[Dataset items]
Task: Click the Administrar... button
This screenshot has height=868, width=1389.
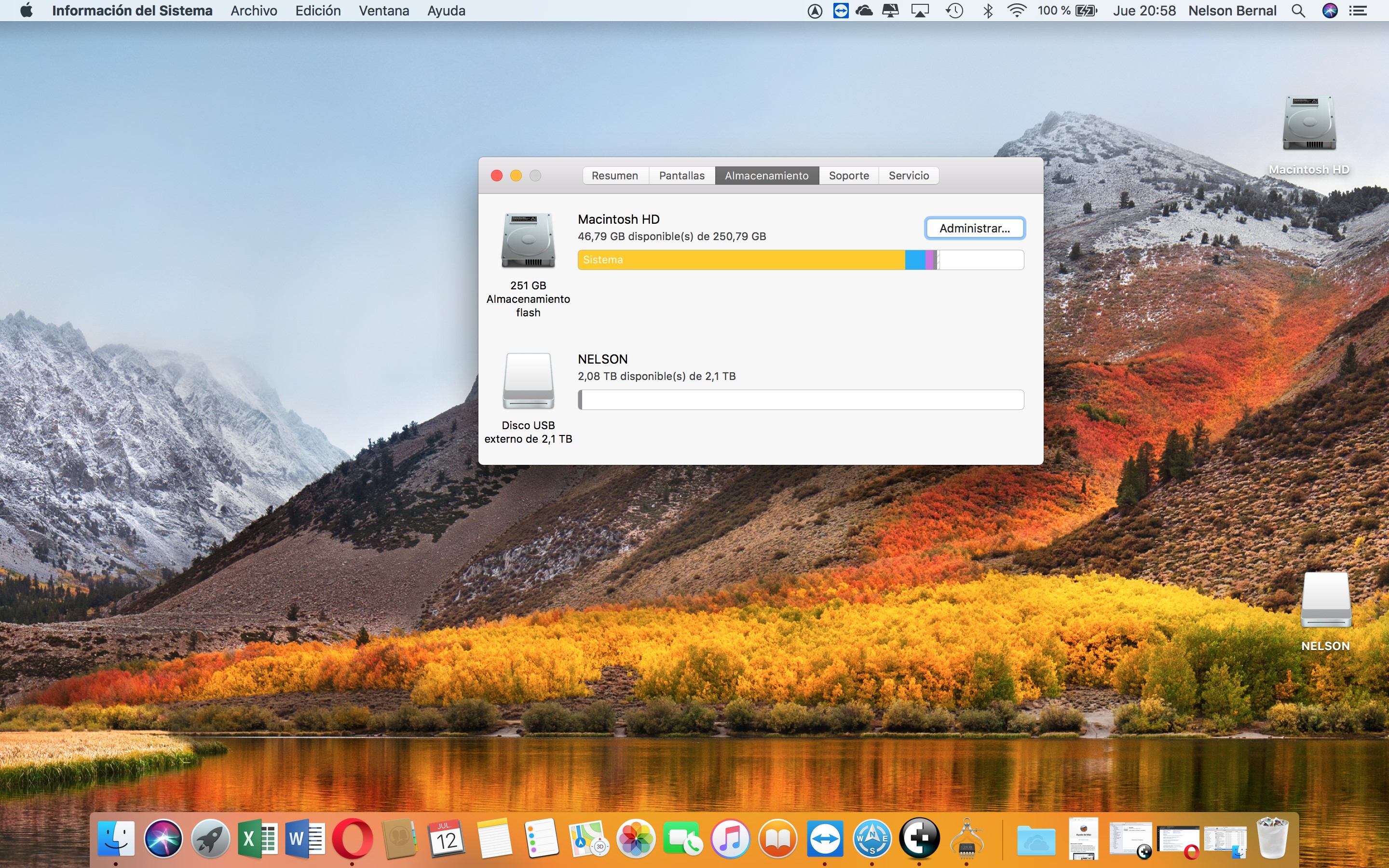Action: [974, 229]
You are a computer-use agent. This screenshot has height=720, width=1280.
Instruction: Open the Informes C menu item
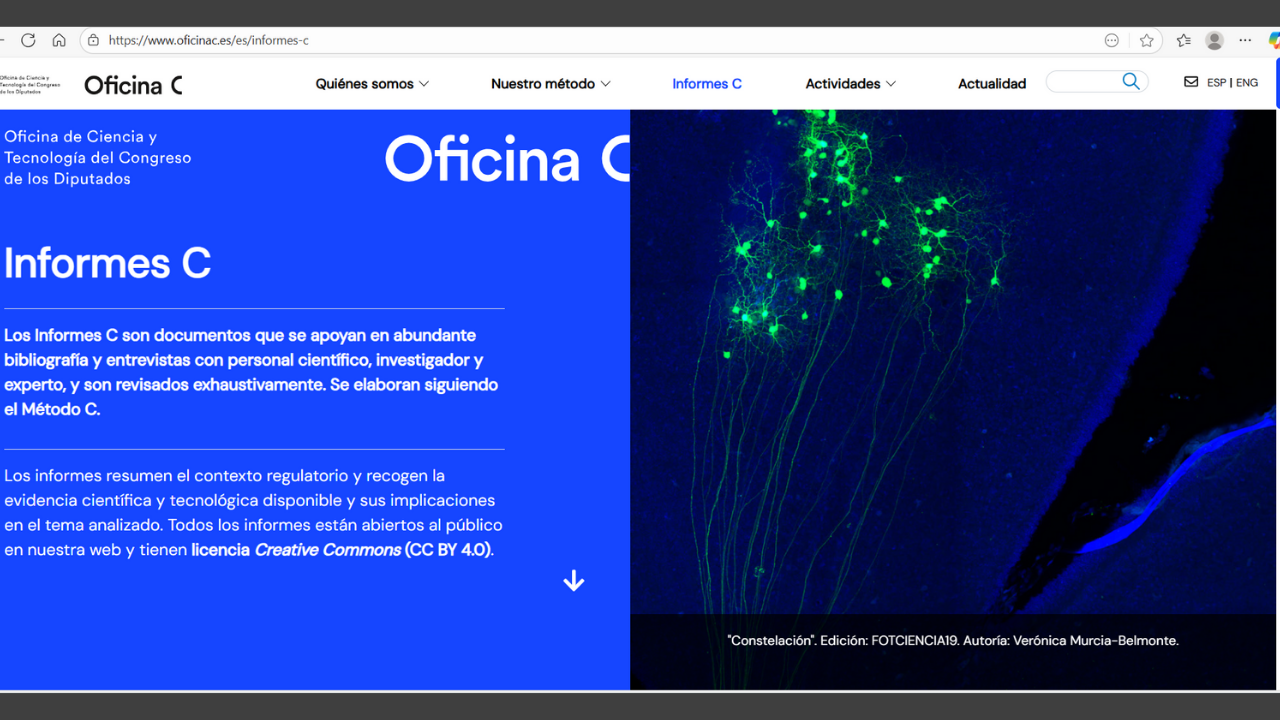point(707,84)
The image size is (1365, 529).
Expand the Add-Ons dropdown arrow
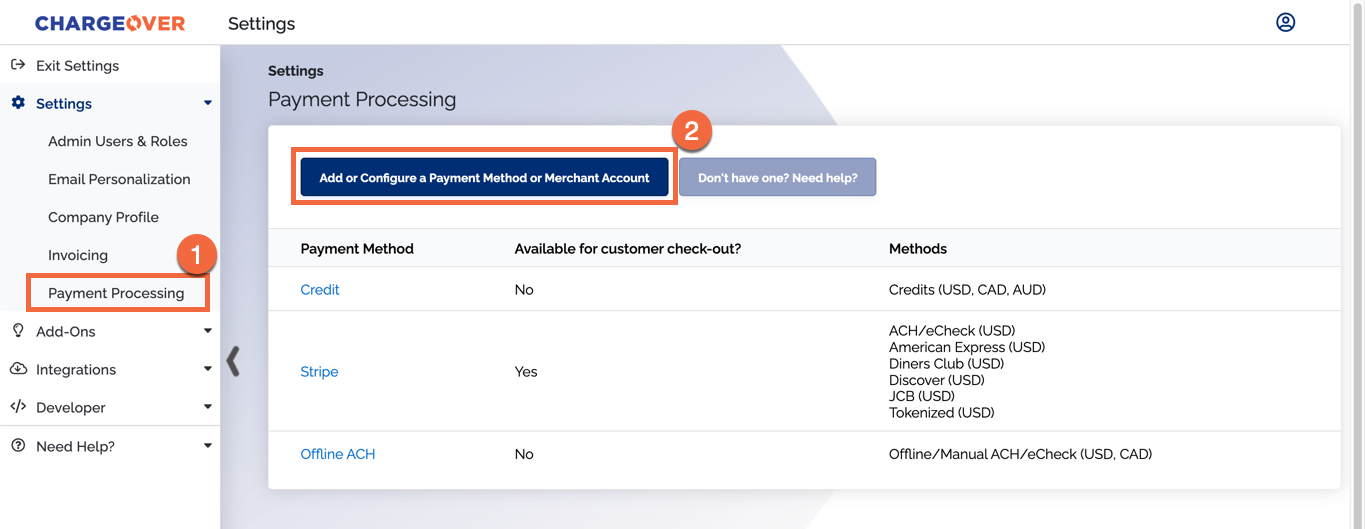coord(208,331)
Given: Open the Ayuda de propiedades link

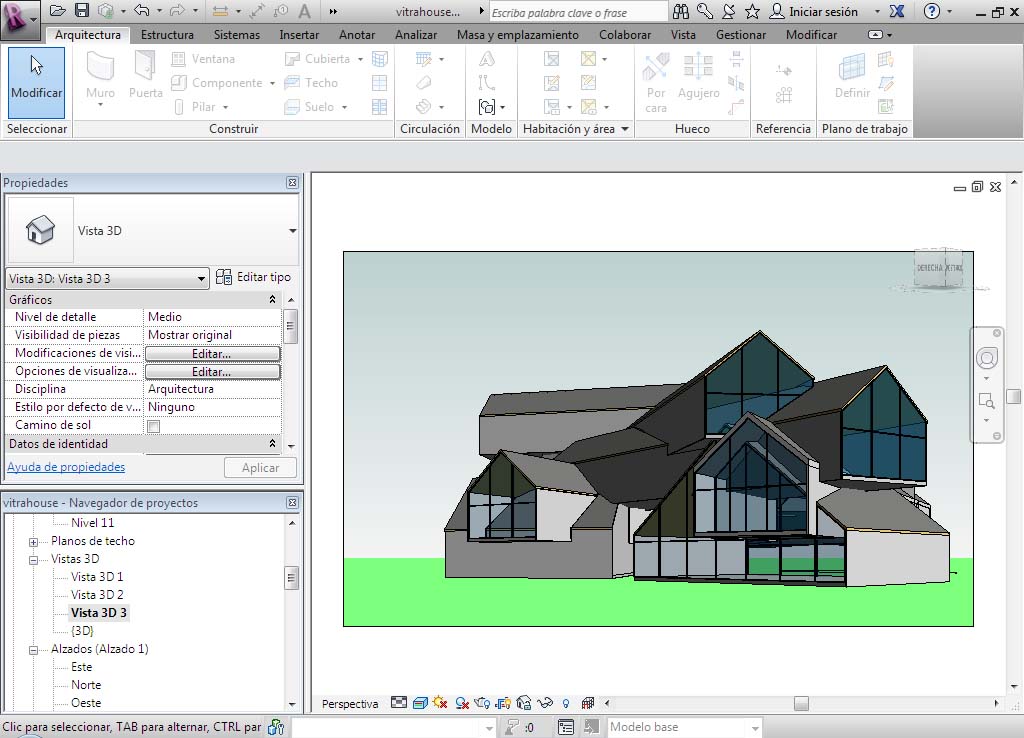Looking at the screenshot, I should click(x=66, y=467).
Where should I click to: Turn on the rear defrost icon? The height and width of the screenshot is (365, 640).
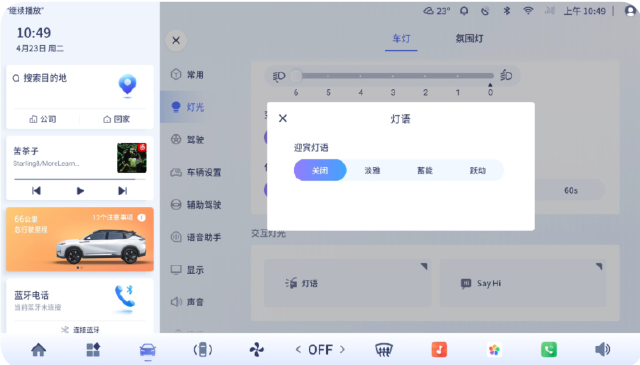[x=384, y=350]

> Instructions to follow: Arrange every line of the entries above as a Markdown table with the columns "Row" and "Line," numbering the rows and omitting blank lines and the pictures.

> Answer to the task:
| Row | Line |
|---|---|
| 1 | Task: Click the Administrar... button |
| 2 | This screenshot has height=868, width=1389. |
| 3 | Action: [974, 229] |
| 4 | You are a computer-use agent. This screenshot has height=720, width=1280. |
| 5 | Instruction: Open the Informes C menu item |
| 6 | point(707,84) |
| 7 | The image size is (1365, 529). |
| 8 | Expand the Add-Ons dropdown arrow |
| 9 | coord(208,331) |
| 10 | Given: Open the Ayuda de propiedades link |
| 11 | Looking at the screenshot, I should click(x=66, y=467). |
| 12 | Where should I click to: Turn on the rear defrost icon? The height and width of the screenshot is (365, 640). |
| 13 | [x=384, y=350] |